The preprocessing step uses otsu, which is pretty inaccurate, because it uses only one single threshold value for the whole image. An adaptive thresholding algorithm (like Sauvola or Wolf binarization) could improve the whole preprocessing A LOT on many images, that are not only black and white. See https://github.com/chriswolfvision/local_adaptive_binarizati... for details.

Other nice resources: - https://www.researchgate.net/publication/306352164_Watershed... - https://isi.edu/integration/papers/chiang11-icdar.pdf

The article is pretty great. Most tutorials I've found online working with OCR basically run you through the installation process and a basic few CLI commands or an introduction to their C++ API. This one takes you through some interesting details like the bounding box info, template matching bits and playing around with the config. The training process for tesseract, though not included in this seems like a task.
Automatically finding specific boxes/fields is quite interesting. I maintain a Python package[1] that processes invoices using a template/regex-based approach. It works alright, but eventually runs into some limitations. The box-model from the article could push it further.

1: https://github.com/invoice-x/invoice2data

Hey this is great, I made something ad-hoc to do this for a client and might borrow some ideas to improve it.

I heavily leaned on AWS Textract for the bounding boxes though, as the kind of data I had to extract didn't have very well defined fields. I used some of the techniques described in this link [0] particularly around table extraction.

I really like how you define the fields in YAML though, I defined mine in code and it ended up being a bit messy.

[0]: https://datascience.blog.wzb.eu/2017/02/16/data-mining-ocr-p...

I've skimmed over the article, which seemed to give a rather sincere overview of the OCR market, then tesseract, the way it works, and how to interface it with python.

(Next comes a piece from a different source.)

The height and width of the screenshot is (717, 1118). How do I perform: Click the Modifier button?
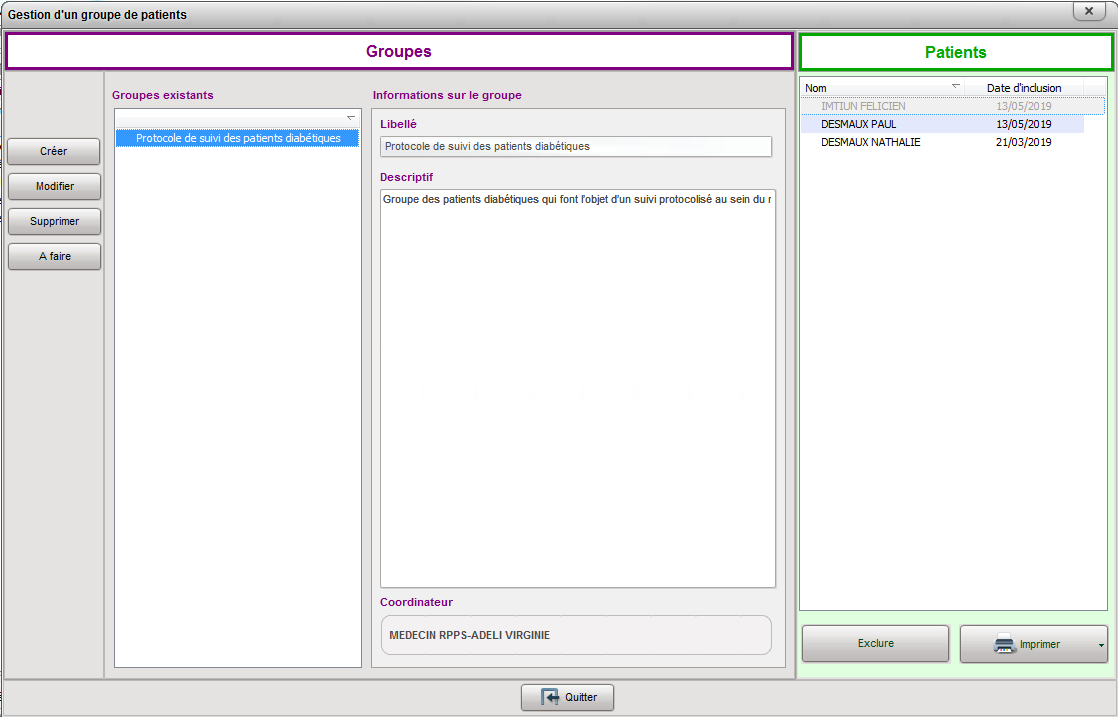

However, the article is also an advertisement for nanonets, so they also chose to highlight the complexity side a bit before putting themselves forward.

As someone who hadn't heard of them before, this could be written in the title. They seem to lease (I prefer that term) an API to do OCR with a couple rules and templates depending on your use case.

I am not entirely sure what they expect with this? Maybe SEO or to hijack search results?

OCRmyPDF (based on Tesseract) works very well: https://github.com/jbarlow83/OCRmyPDF

OCRmyPDF adds an OCR text layer to scanned PDF files, allowing them to be searched.

Potentially helpful notes:

The character whitelist/blacklist functionality doesn't work for the default LSTM-based engine.

Regarding preprocessing, upscaling the image size can have a dramatic impact on performance.

IIRC tessdata_fast (which the article mentions) is the default that ships with most prebuilt versions of Tesseract, so you probably don't need to mess with that. In my use case, I found that tessdata_best actually performed slightly worse in terms of accuracy.

"Let's assume you've created an OCR model to detect Name, Address, DOB from Drivers Licenses. Since there are 3 categories in this model, each API call will be priced at $0.01 * 3 = $0.03/image. So if you're on the Medium plan, you'll get 99/0.03 = 3300 API calls."

Woah !! That is insanely high priced.

Compatibke with TensorFlow js?
The title is a bit misleading (and doesn't match the linked article). This isn't about building an OCR engine, it's about using an existing one.
Yes. We've changed the title to that of the article. From the site guidelines: "Please use the original title, unless it is misleading or linkbait; don't editorialize."

Submitted title was "Building an OCR Engine with Python and Tesseract", which broke that guideline, assuming the page title didn't change.

Yes and no. Everyone who know what Tesseract is will understand that no deep technical details will be discussed. For those who don’t however it is indeed a bit baity.